• [AIM] Pick up the forum thread on applying for the Old Age pension after its last line and continue it. The thread comes first, followed by the data.

• [TEXT]

* * *

# Old age pension-application



## canadiana (Apr 17, 2015)

Seems we're to apply for Old Age Pension 1 month after we turn 64. (if we're applying for age 65). That's 11 months. My question to you is how many months are the minimum required to send our applic. to receive payments the month following our 65th birthday? Thank you.


----------



## pwm (Jan 19, 2012)

You no longer have to apply for OAS as was required in the past. You will receive a letter from Service Canada not long after your 64'th birthday explaining when you will begin receiving it. I turned 65 in June 2014 and I got my letter sometime around September 2013. I chose to delay OAS so I signed a section on the back of the letter, and took it to my local Service Canada office. Now in my case I DO have to apply when I wish to start getting it. That can be done on the Service Canada website.


----------



## pwm (Jan 19, 2012)

I should mention that it's only now automatic if you have lived in Canada since you were 18. If you are a recent immigrant then I presume the rules are different.


----------



## carverman (Nov 8, 2010)

pwm said:


> I should mention that it's only now automatic if you have lived in Canada since you were 18. If you are a recent immigrant then I presume the rules are different.


I'm not a recent immigrant, I have lived in Canada since 3,worked and paid my taxes ..but if you are NOT born in Canada and don't have a naturalization certificate, that may be an obstacle for getting OAS.

In my case, I have lived in Canada since I was 18, but I still had to bring in my identification, BIRTH CERTIFICATE/proof of age, and citizenship papers to Service Canada to apply for OAS.

if in doubt, speak to them first to see what the requirements are.


----------



## pwm (Jan 19, 2012)

carverman: Interesting. Maybe the fact I was born in Canada is why mine was automatic. I know when my wife turned 65 one had to apply at that time. That was in 2012. We applied in January 2012 and it started on time in August.


----------



## Userkare (Nov 17, 2014)

From what I understand, the earliest that you can apply is 11 months before you wish to receive your OAS pension. I believe that if you don't file in time, you can still get a lump-sum payment for the period since turning 65, up to 11 months. The other option is to defer the pension in exchange for a larger monthly amount - up to +36% by age 70.


It's pretty much all explained here...

http://www.servicecanada.gc.ca/eng/services/pensions/oas/pension/index.shtml

I can't find the criteria for how one is automatically enrolled, but since I'm over 65 and haven't received any payments yet, I must not meet it. I came to Canada at age 19 in 1969, and have lived here continuously since.


----------



## Parkuser (Mar 12, 2014)

* * *

• [DATA SHOWN]
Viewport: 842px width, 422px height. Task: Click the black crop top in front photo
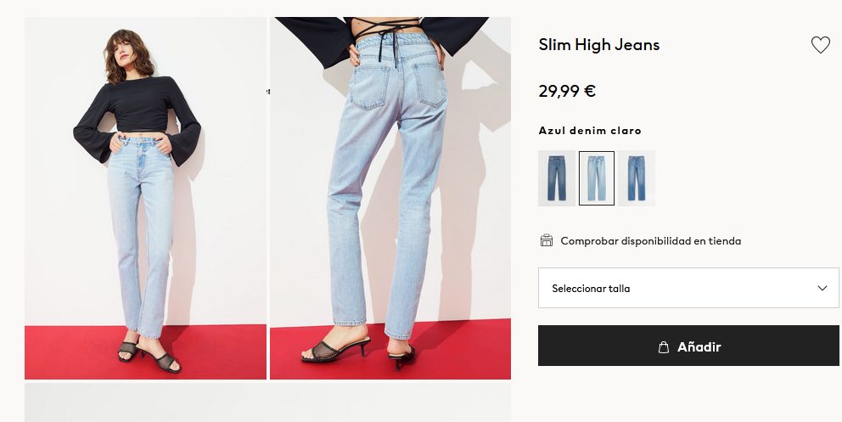pyautogui.click(x=138, y=115)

* * *

• [TASK RESPONSE]
Our experience was as follows.
A year before 65th birthday Service Canada sent a letter with an application. I assume they know our birth dates from the tax returns and/or election records. We did nothing to get this letter.
A person born in June applied in person in March at the Service Canada office, presenting a Record of Landing and a birth certificate (original and a translation done free after we'd arrived by the Government of Ontario). The confirmation letter came end of July, the approval in August and the first cheque, including backpay, end of September.


----------



## carverman (Nov 8, 2010)

Parkuser said:


> Our experience was as follows.
> A year before 65th birthday Service Canada sent a letter with an application.* I assume they know our birth dates from the tax returns and/or election records.* We did nothing to get this letter.
> A person born in June applied in person in March at the Service Canada office, presenting a Record of Landing and a birth certificate (original and a translation done free after we'd arrived by the Government of Ontario). The confirmation letter came end of July, the approval in August and the first cheque, including backpay, end of September.


I wouldn't stake my life on the fact that CRA and Service Canada share the same information. 

IMO, if you are born in Canada and have a Canadian birth certificate indicating what year you were born, it's much easier ...but not sure it's "automatic"...however, if you are a landed immigrant...*Service Canada knows nothing about the year of your birth and your
other personal details *so you need to fill out the application form a few months before your 65th b-day as I did. 

http://www.servicecanada.gc.ca/cgi-bin/search/eforms/index.cgi?app=profile&form=isp3000

They need a few more details about you besides just your name, current address and SIN...including your banking information for depositing the OAS payment.

When it comes to different depts of the gov't..do not assume anything. You need to follow up to make sure you get your benefit when you are entitled to.

BTW,,the* FIRST OAS payment* will be 1 month AFTER YOU TURN 65....so if your b-day is around the first of the month, you will have to wait longer,until the next month (usually around the 28th of each month (give or take a couple banking days).

if your b-day is towards the end of the month, you won't have to wait as long compared to having your 65th b-day at the start of the month. 
otherwise, if it's toward the end of the month.


----------



## canadiana (Apr 17, 2015)

Thanks to all. You've provided added info. But I'm left wondering what is the minimum time they need to process it. 11 months is the max and the minimum perhaps 3 months? or should I definitely submit the application more than 3 months before my birthday?

I have to go to Canada because in the last 3 yrs I'm a resident abroad and have left all my documents in Canada. I wonder which documents they require. I have the citizenship proof of 1962 and proof I was living in Canada at age 18 and annual tax forms are proof one lived there for 45 yrs.

I must know so I plan my travel in 2016 and am outside the country therefore cannot drop by and ask them.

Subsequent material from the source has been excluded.